Segundo a magistrada, a concessão da liminar ficou justificada “uma vez que a espera pela prolação da sentença neste feito e de seu trânsito em julgado acarretaria na possibilidade de novas despedidas pelo mesmo motivo, ou, ainda, a insegurança do trabalhador em exercer seu direito constitucionalmente garantido durante este lapso temporal”.
Questionada pelo MPT, a empresa não apontou os motivos que a levaram a dispensar apenas os 12 trabalhadores num universo de 600. Além disso, apesar de ter considerado a greve ilegal, o frigorífico sequer pleiteou, na Justiça do Trabalho, uma declaração de abusividade do movimento paredista.
O procurador Bruno Choairy pontua que, “ao dispensar aleatoriamente parte dos trabalhadores que, coletivamente, suspenderam a atividade, a empresa atinge simbolicamente o próprio senso de união e de ser coletivo dos trabalhadores.

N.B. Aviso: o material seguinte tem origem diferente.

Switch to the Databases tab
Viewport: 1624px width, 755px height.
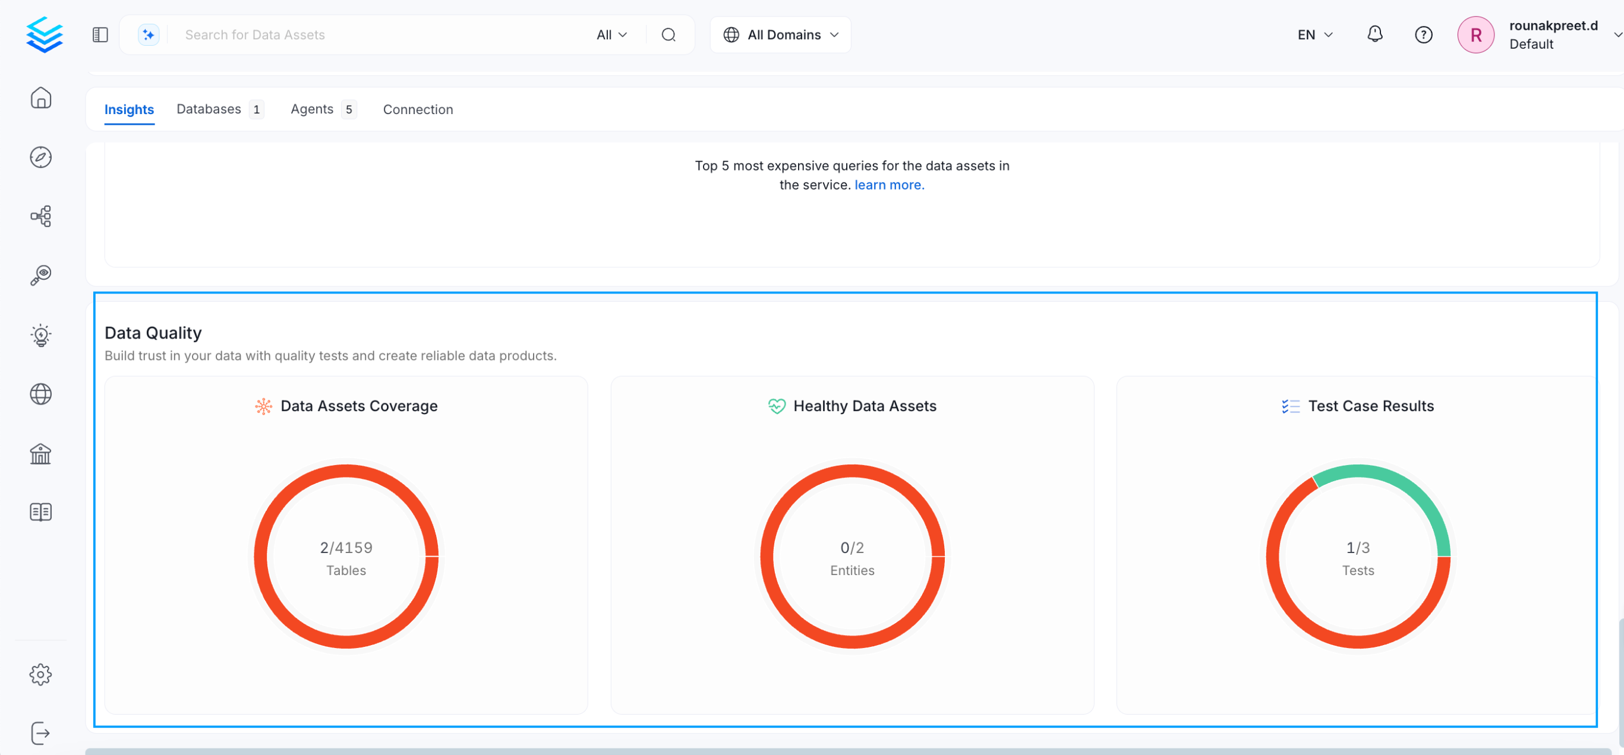pyautogui.click(x=209, y=109)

Segrega-se a coletividade para os fragilizar e enfraquecer a solidariedade entre os próprios operários. É a velha prática autoritária de dividir para conquistar".
O MPT também criticou na ação o fato da Marfrig ter agido de forma autoritária ao não dialogar com os trabalhadores para tentar solucionar o problema democraticamente, optando pelo “caminho unilateral da dispensa por justa causa de trabalhadores, como forma de impor seu poder econômico em prejuízo do direito de manifestação”.
Proteção
A Organização Internacional do Trabalho (OIT) adotou diversas Convenções que protegem a atuação coletiva dos trabalhadores. A Constituição Federal, seguindo o mesmo norte, além de reafirmar a liberdade sindical como forma de expressão e defesa coletiva dos interesses do trabalho, garante o direito de greve, com a ressalva de que cabe aos próprios trabalhadores a decisão sobre a oportunidade de exercer esse direito ou os interesses a serem defendidos.
O procurador Bruno Choairy citou na ação as interpretações dadas pelo Superior Tribunal Federal, Tribunal Superior do Trabalho e Tribunal Regional do Trabalho de Mato Grosso sobre a questão, e demonstrou que seguem o mesmo direcionamento: a greve é um direito fundamental que deve ser respeitado pelo empregador; a greve não configura delito e, portanto, não pode autorizar o empregador a praticar atos punitivos; o ato de reivindicação dos trabalhadores, ainda que informal e sem a participação do sindicato, não pode ser encarado como abusivo; a mera ilegalidade da greve não permite a dispensa por justa causa dos empregados que dela participam; a pretensão de enquadrar o movimento paredista como um ato faltoso revela conduta patronal antissindical.
Sobre os prejuízos causados por uma conduta antissindical, Choairy ainda observou que “Ou se permite a ação dos trabalhadores, devidamente organizados, em sindicato ou não, ou então deve ser sepultada a liberdade sindical da ordem jurídica, retornando-se assim ao século XIX, período em que a associação dos trabalhadores era proibida. (...) É esse o preço de se viver em um regime de liberdade de mobilização coletiva dos trabalhadores”.
Multas
Na liminar, a juíza Tatiana de Oliveira Pitombo estabeleceu multa de R$ 5 mil, por trabalhador atingido, caso sejam constatadas novas irregularidades.
Como a empresa deve dar ciência da decisão aos seus empregados, mediante a afixação em local próprio, a magistrada fixou multa diária de R$ 1 mil, até o limite de R$ 50 mil, para o não cumprimento dessa obrigação.